== Segment start ==

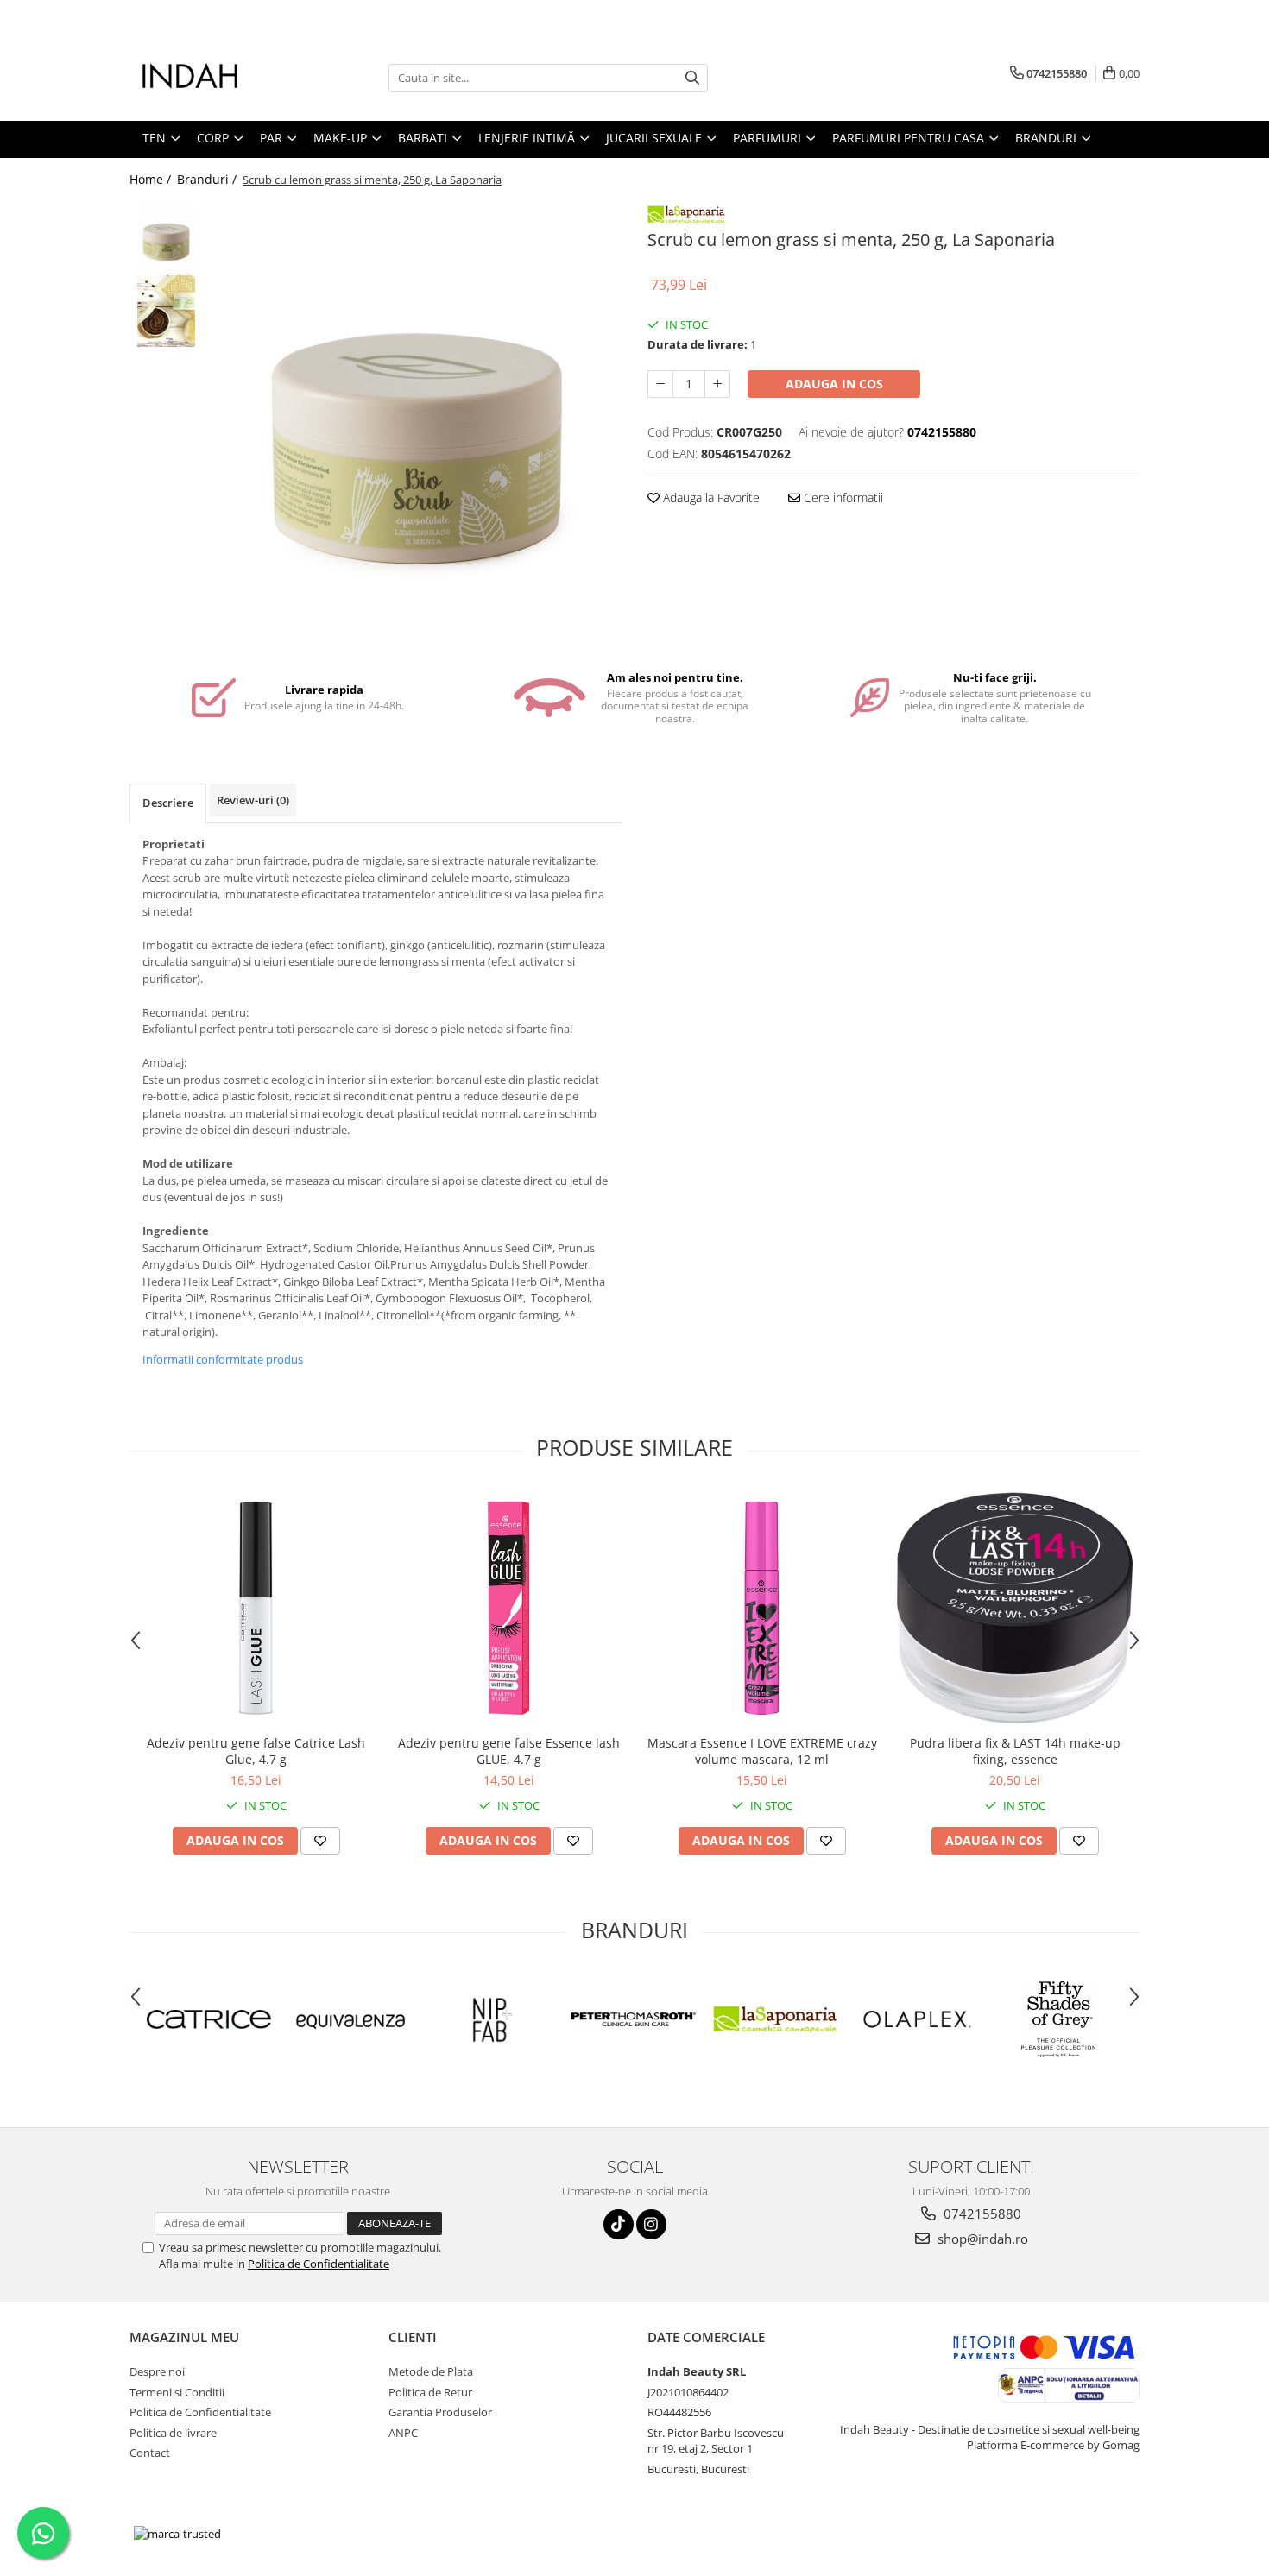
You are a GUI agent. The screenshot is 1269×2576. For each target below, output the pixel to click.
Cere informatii (841, 497)
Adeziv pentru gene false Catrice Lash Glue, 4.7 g (256, 1751)
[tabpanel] (417, 423)
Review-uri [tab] (253, 800)
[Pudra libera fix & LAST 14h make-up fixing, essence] (1015, 1608)
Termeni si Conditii (176, 2392)
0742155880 (980, 2213)
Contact (149, 2452)
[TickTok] (618, 2224)
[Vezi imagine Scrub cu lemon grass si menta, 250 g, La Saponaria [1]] (166, 311)
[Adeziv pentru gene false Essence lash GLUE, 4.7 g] (509, 1608)
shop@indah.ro (981, 2238)
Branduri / (208, 179)
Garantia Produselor (440, 2412)
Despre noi (157, 2371)
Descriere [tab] (167, 802)
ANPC (403, 2433)
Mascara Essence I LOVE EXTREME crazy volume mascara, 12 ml (762, 1751)
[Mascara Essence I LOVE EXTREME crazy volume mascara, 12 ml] (762, 1608)
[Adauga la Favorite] (320, 1841)
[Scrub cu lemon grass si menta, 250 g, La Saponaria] (417, 423)
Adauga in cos (834, 383)
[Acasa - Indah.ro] (215, 77)
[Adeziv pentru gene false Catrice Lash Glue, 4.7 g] (256, 1608)
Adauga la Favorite (710, 497)
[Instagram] (651, 2224)
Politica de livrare (173, 2433)
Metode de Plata (430, 2371)
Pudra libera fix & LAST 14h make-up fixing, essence (1015, 1751)
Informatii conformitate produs (222, 1359)
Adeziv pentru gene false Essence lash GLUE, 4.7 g (509, 1751)
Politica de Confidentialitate (318, 2263)
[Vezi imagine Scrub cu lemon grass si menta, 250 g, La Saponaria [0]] (166, 238)
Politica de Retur (430, 2392)
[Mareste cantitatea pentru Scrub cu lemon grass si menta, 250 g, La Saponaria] (717, 384)
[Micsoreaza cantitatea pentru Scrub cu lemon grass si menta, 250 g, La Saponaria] (660, 384)
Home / (151, 179)
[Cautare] (692, 78)
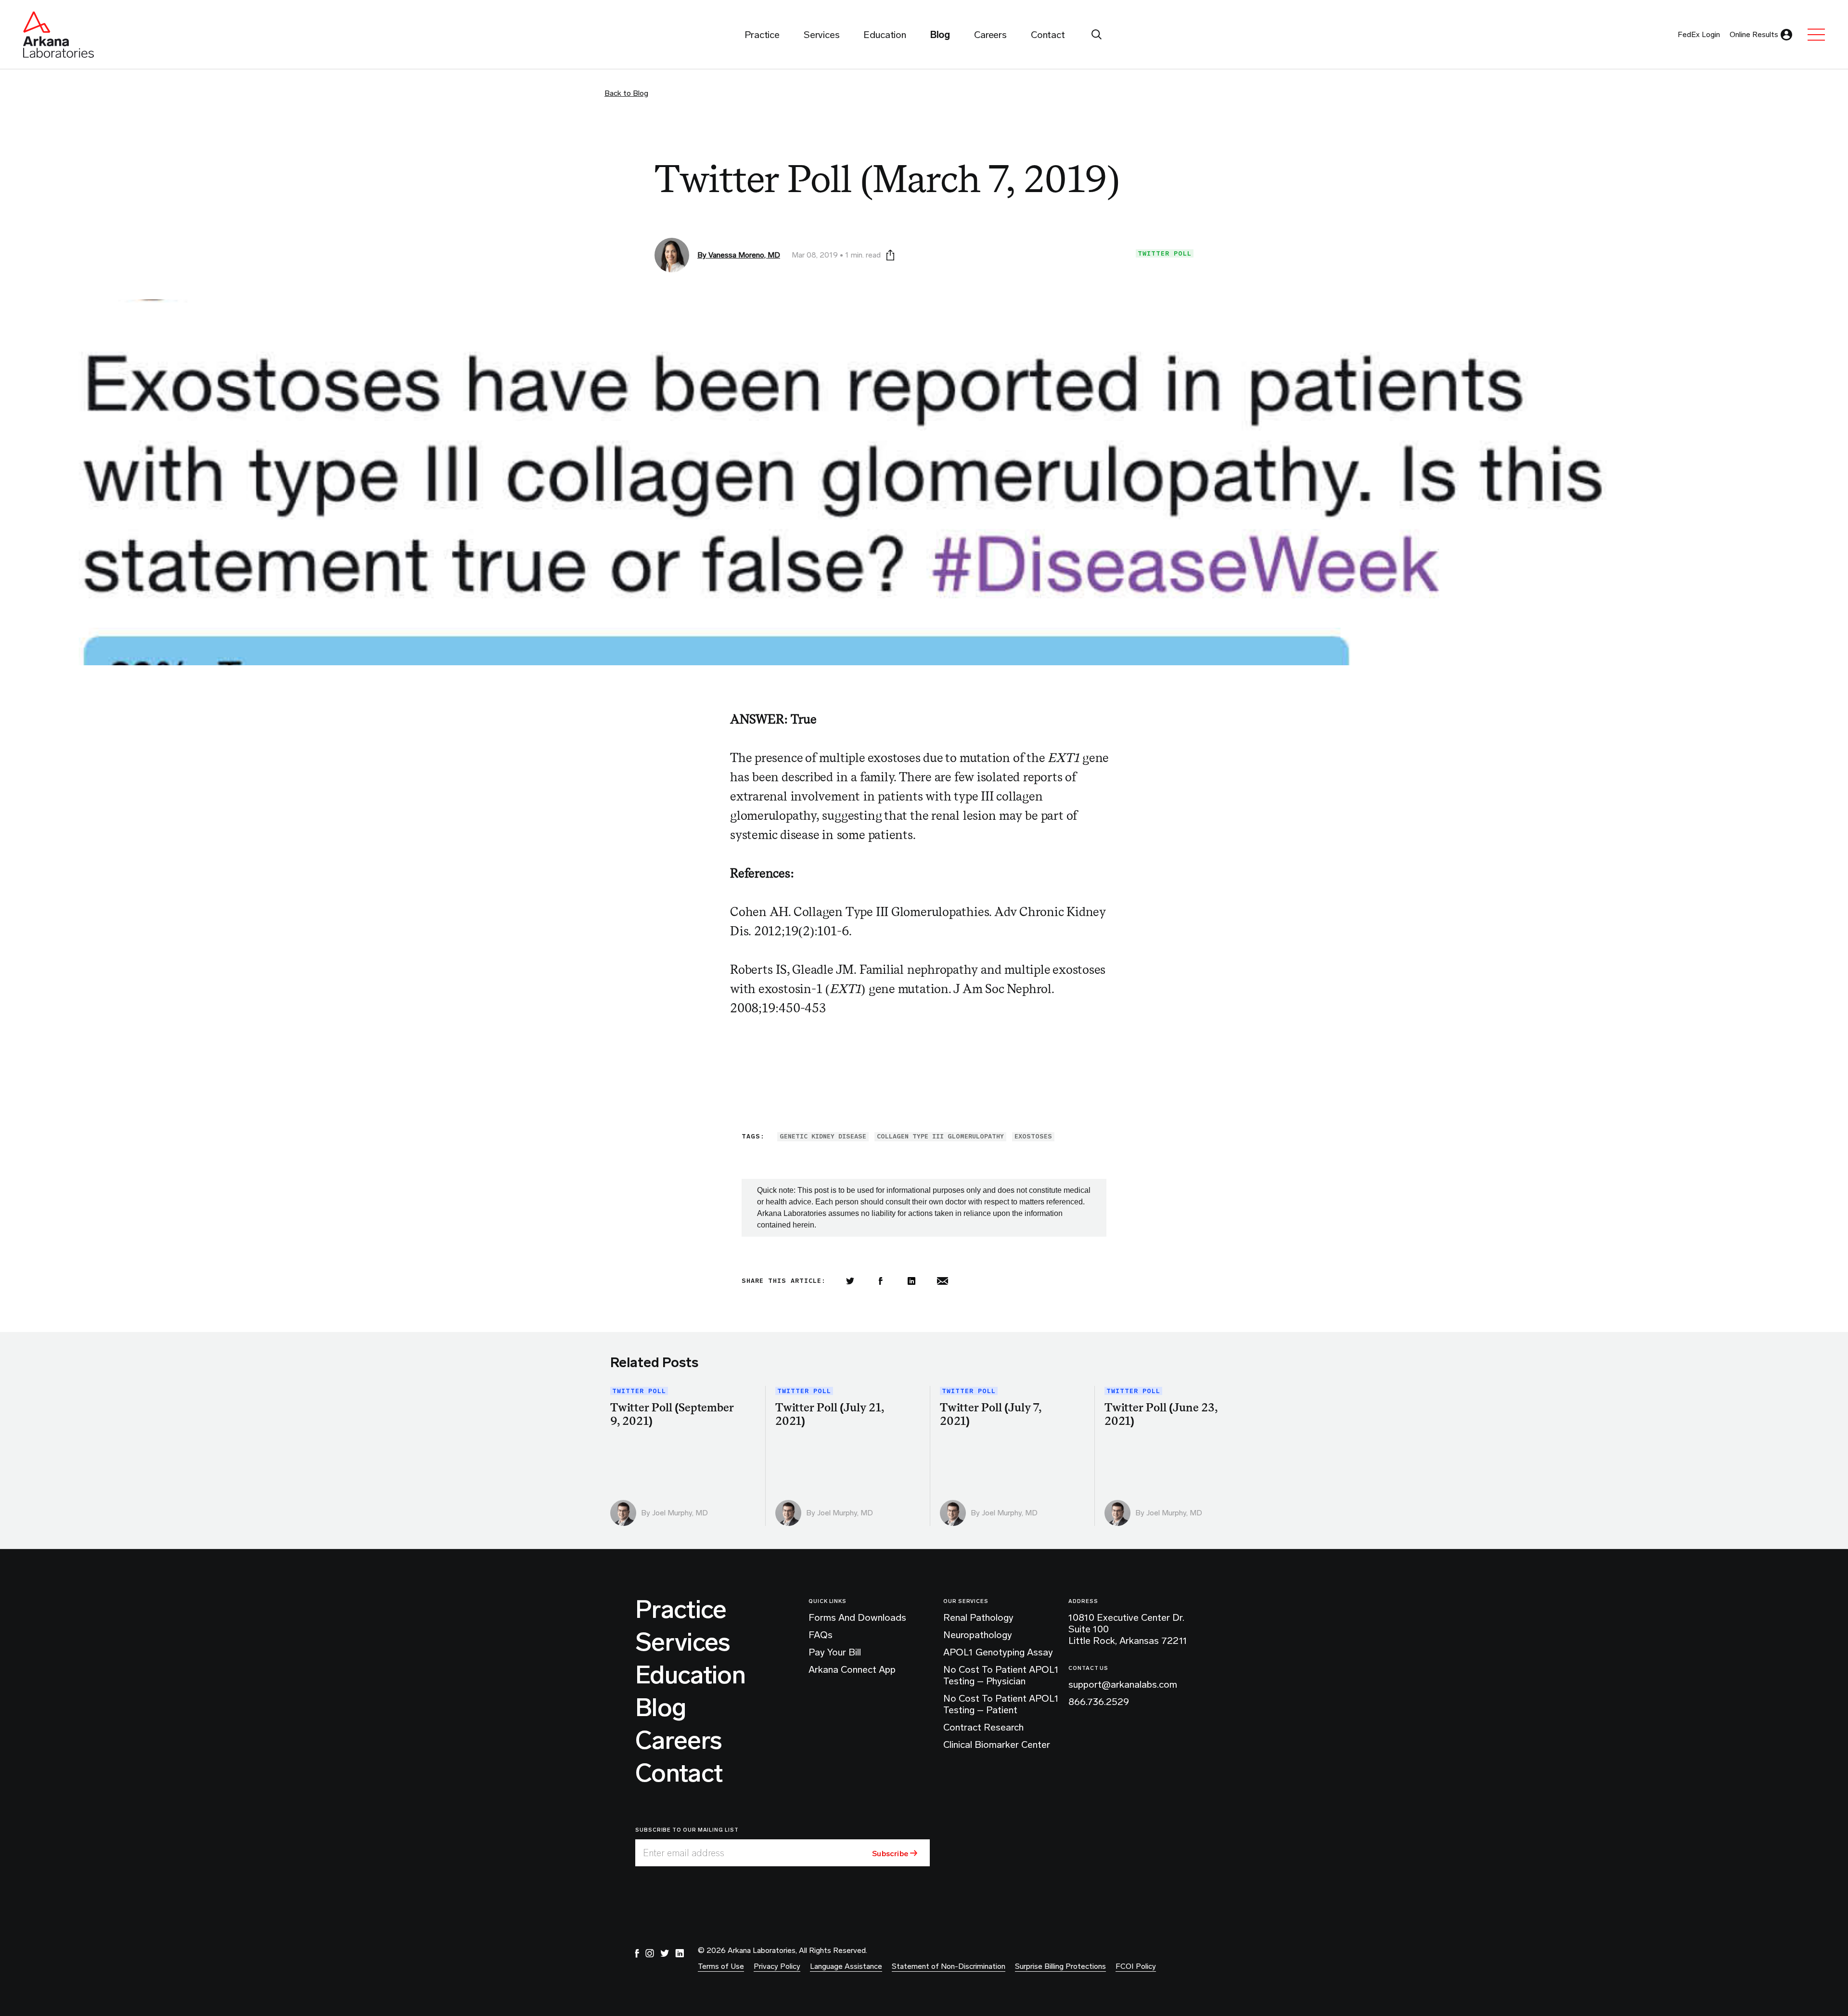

== Segment end ==

Repeat the data above exactly, but not the pictures.

# [Completed task]
You are a GUI agent. The screenshot is 1269×2576. For each target below, output the pixel to click.
Cere informatii (841, 497)
Adeziv pentru gene false Catrice Lash Glue, 4.7 g (256, 1751)
[tabpanel] (417, 423)
Review-uri [tab] (253, 800)
[Pudra libera fix & LAST 14h make-up fixing, essence] (1015, 1608)
Termeni si Conditii (176, 2392)
0742155880 (980, 2213)
Contact (149, 2452)
[TickTok] (618, 2224)
[Vezi imagine Scrub cu lemon grass si menta, 250 g, La Saponaria [1]] (166, 311)
[Adeziv pentru gene false Essence lash GLUE, 4.7 g] (509, 1608)
shop@indah.ro (981, 2238)
Branduri / (208, 179)
Garantia Produselor (440, 2412)
Despre noi (157, 2371)
Descriere [tab] (167, 802)
ANPC (403, 2433)
Mascara Essence I LOVE EXTREME crazy volume mascara, 12 ml (762, 1751)
[Mascara Essence I LOVE EXTREME crazy volume mascara, 12 ml] (762, 1608)
[Adauga la Favorite] (320, 1841)
[Scrub cu lemon grass si menta, 250 g, La Saponaria] (417, 423)
Adauga in cos (834, 383)
[Acasa - Indah.ro] (215, 77)
[Adeziv pentru gene false Catrice Lash Glue, 4.7 g] (256, 1608)
Adauga la Favorite (710, 497)
[Instagram] (651, 2224)
Politica de livrare (173, 2433)
Metode de Plata (430, 2371)
Pudra libera fix & LAST 14h make-up fixing, essence (1015, 1751)
Informatii conformitate produs (222, 1359)
Adeziv pentru gene false Essence lash GLUE, 4.7 g (509, 1751)
Politica de Confidentialitate (318, 2263)
[Vezi imagine Scrub cu lemon grass si menta, 250 g, La Saponaria [0]] (166, 238)
Politica de Retur (430, 2392)
[Mareste cantitatea pentru Scrub cu lemon grass si menta, 250 g, La Saponaria] (717, 384)
[Micsoreaza cantitatea pentru Scrub cu lemon grass si menta, 250 g, La Saponaria] (660, 384)
Home / (151, 179)
[Cautare] (692, 78)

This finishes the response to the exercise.